I got this alternator light that won't go away. I replaced the alternator because it tested bad. Now with the new one the battery tests at 12 volts when the car is off, but 11.8 volts when the car is on... I could be wrong, but I think the battery is not charging and I don't know what else the prob may be. I replaced the belt and there is enough tension, alternator is good, brand new battery, what am I missing?
 
Well...it could be the battery.

If the battery test's 12.0 v with the engine off, it's got a problem. It should test at 12.6.

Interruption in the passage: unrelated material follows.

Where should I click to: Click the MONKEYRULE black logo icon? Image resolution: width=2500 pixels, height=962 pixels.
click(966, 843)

On the other hand, if it tests at 11.8 with the engine running at a fast idle, either the battery is problematic such that it will not accept a charge or the new alternator is bad. At a fast idle, you ought to see 13.8 volts or so.
 
Hope I remember all this correctly, it's been a long time since I worked on one that old: make sure that you have battery voltage at the main alternator stud and on the red wire at the two wire plug connector that plugs into the alternator. The smaller wire (brown?)on the two wire plug connector goes to the charge light bulb and should show low voltage when disconnected from the alternator, and the key on. You need these power feeds to excite the voltage regulator and start the alternator charging.
 
Did you have the battery tested? Also rebuilt alternators are notorious for being bad out of the box.
 
ClarificationSome additional checks that may help: With engine running / fast idle-
1. Check voltage at the red wire on the rear of the alternator (large post) to ground, a reading from 13 - 14 volts is normal and should charge your battery, if it is good.

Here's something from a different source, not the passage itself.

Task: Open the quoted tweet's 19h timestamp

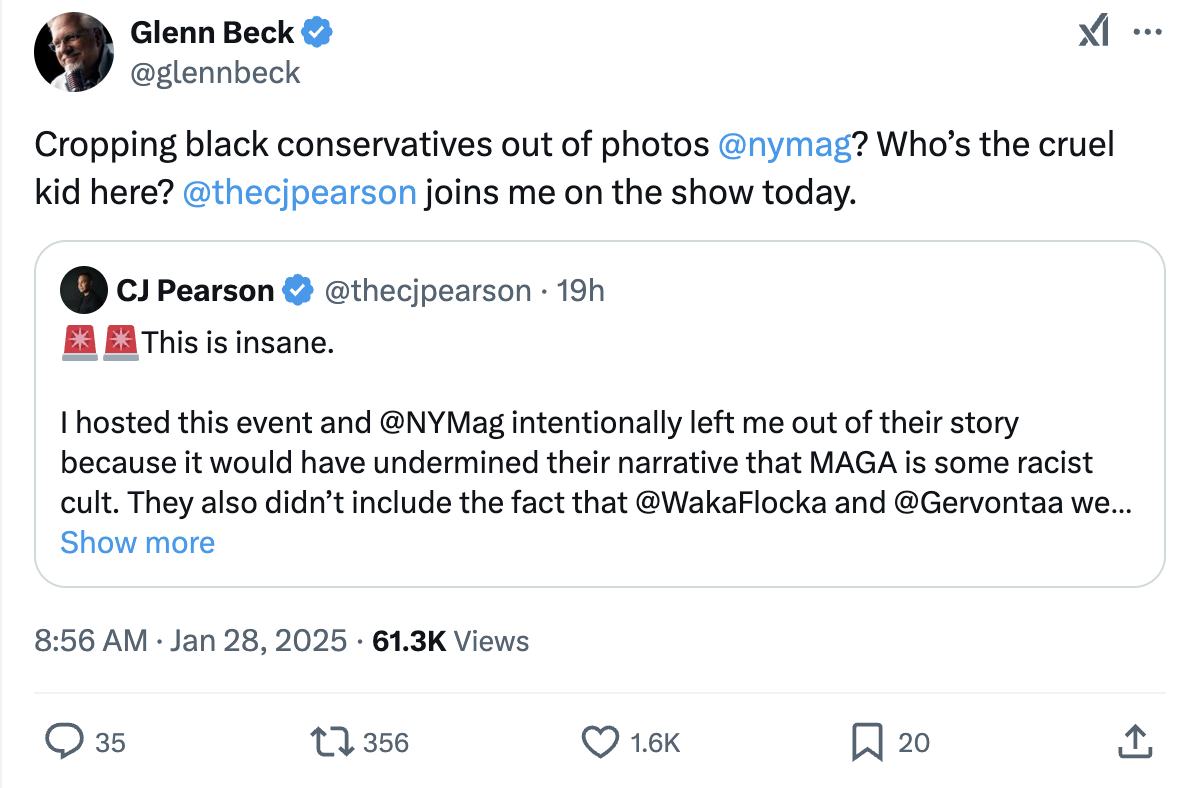Action: coord(581,291)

2. The alternator warning light comes on when voltage from the alternator trio diode output is less than the battery voltage as seen at the warning lamp.
3. Trio diode can be damaged if the car is jump started. Trio diode is located in the alternator, mounted on top of the regulator assy, it's output exits on the brown wire connector on rear of the alternator.
4. A battery voltage reading of 12 volts with the engine off, pretty much indicates a good battery; if it read much less than 12, like the 10 - 11 V range than the battery is bad or at least in the need of a full charge and then load tested.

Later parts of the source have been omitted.